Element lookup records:
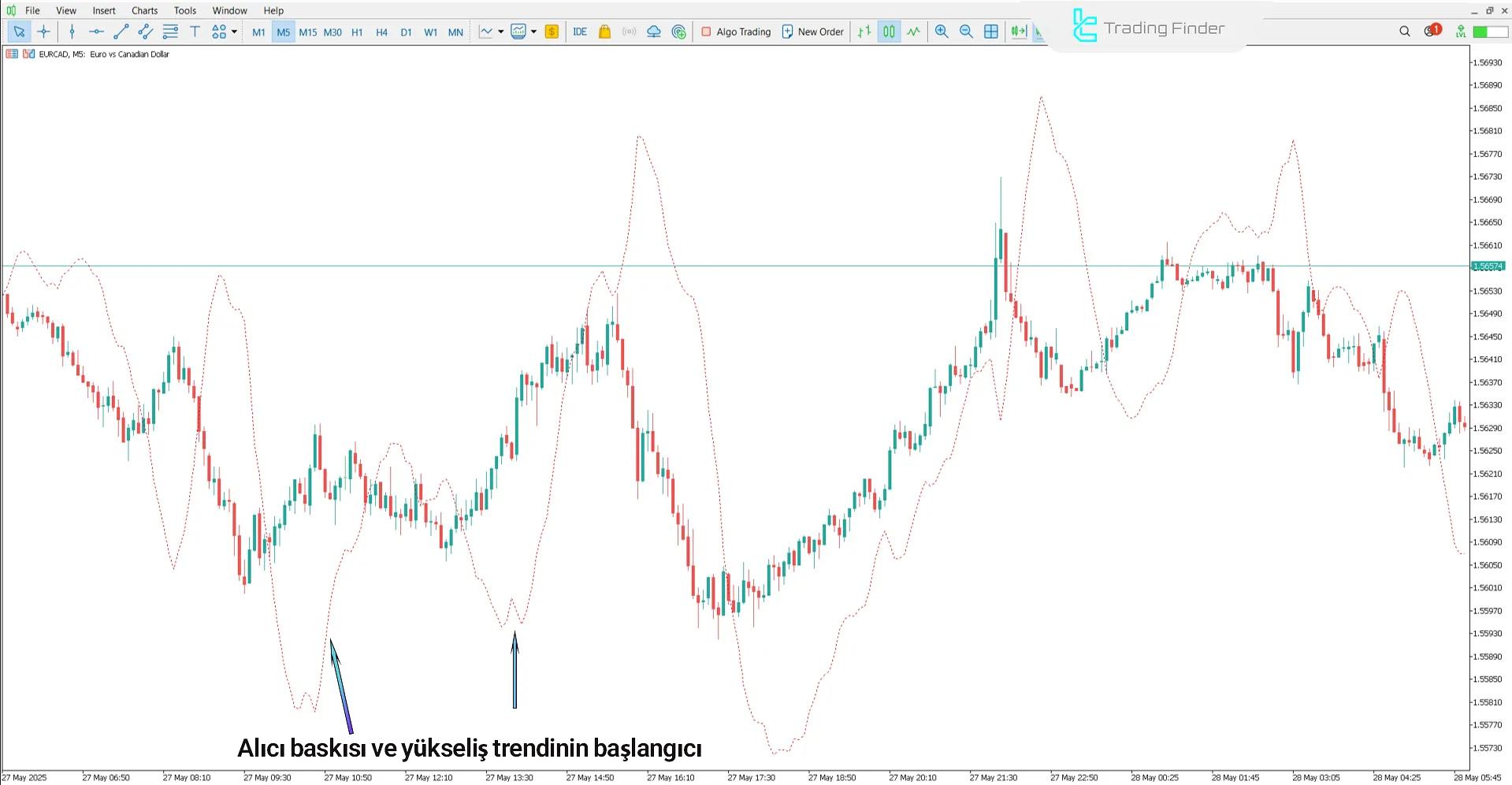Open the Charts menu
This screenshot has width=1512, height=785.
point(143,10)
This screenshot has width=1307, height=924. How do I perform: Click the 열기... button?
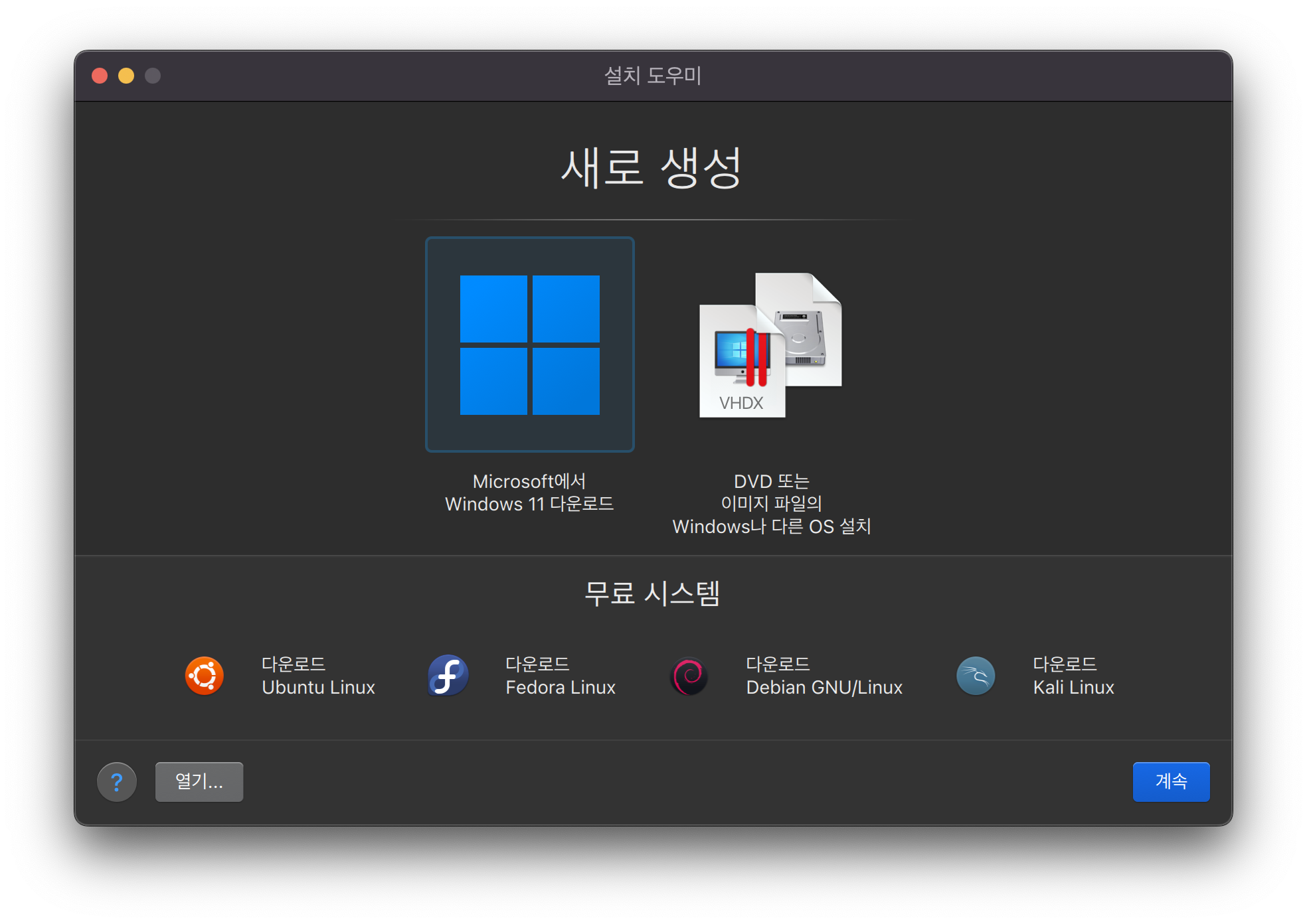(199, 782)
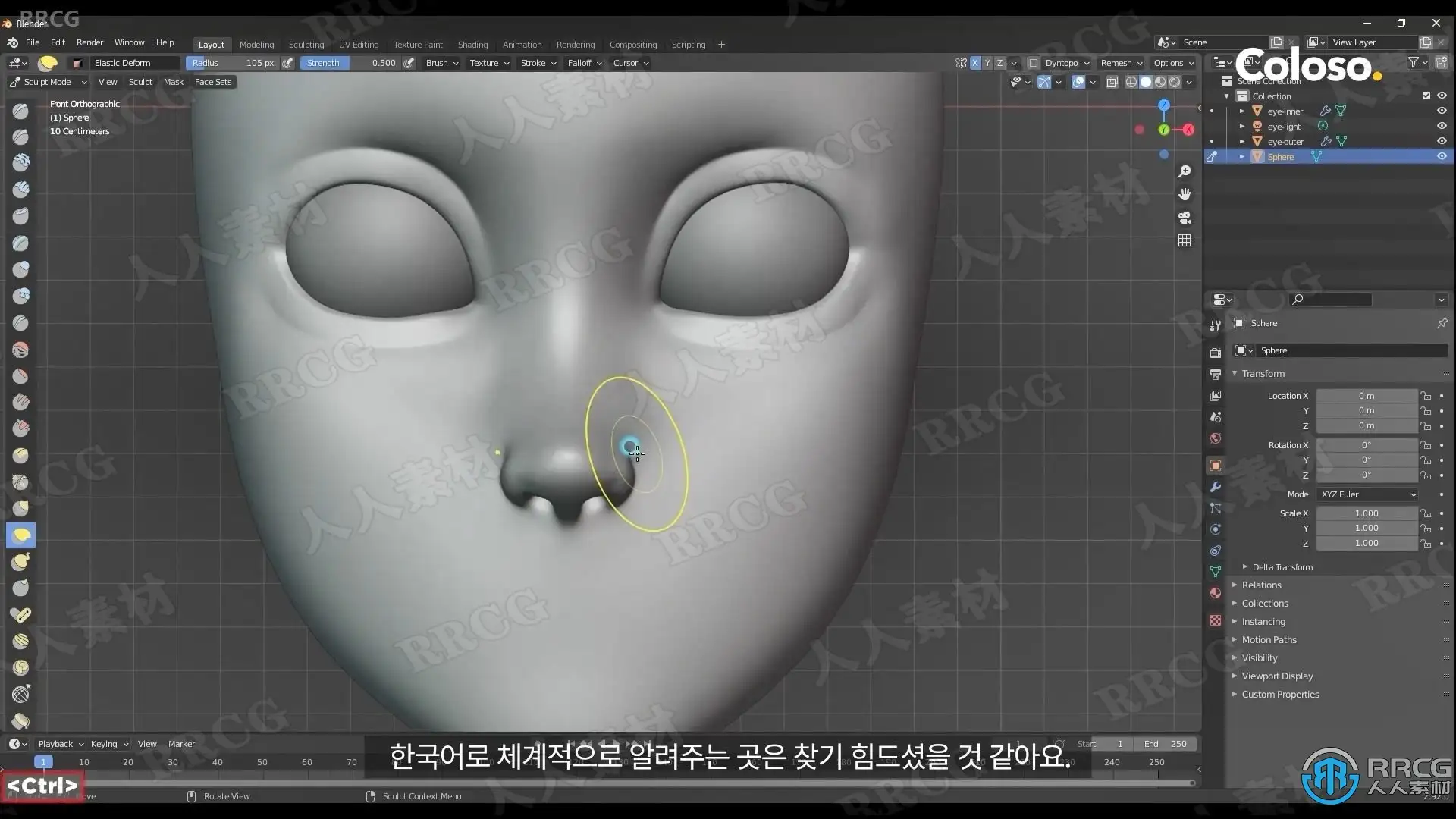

• Written task: Reproduce every line of the listing above word for word, leaving out the pictures.

• The result:
Open the Charts menu
This screenshot has width=1512, height=785.
point(143,10)
This screenshot has width=1307, height=924. How do I perform: Click the 열기... button?
(199, 782)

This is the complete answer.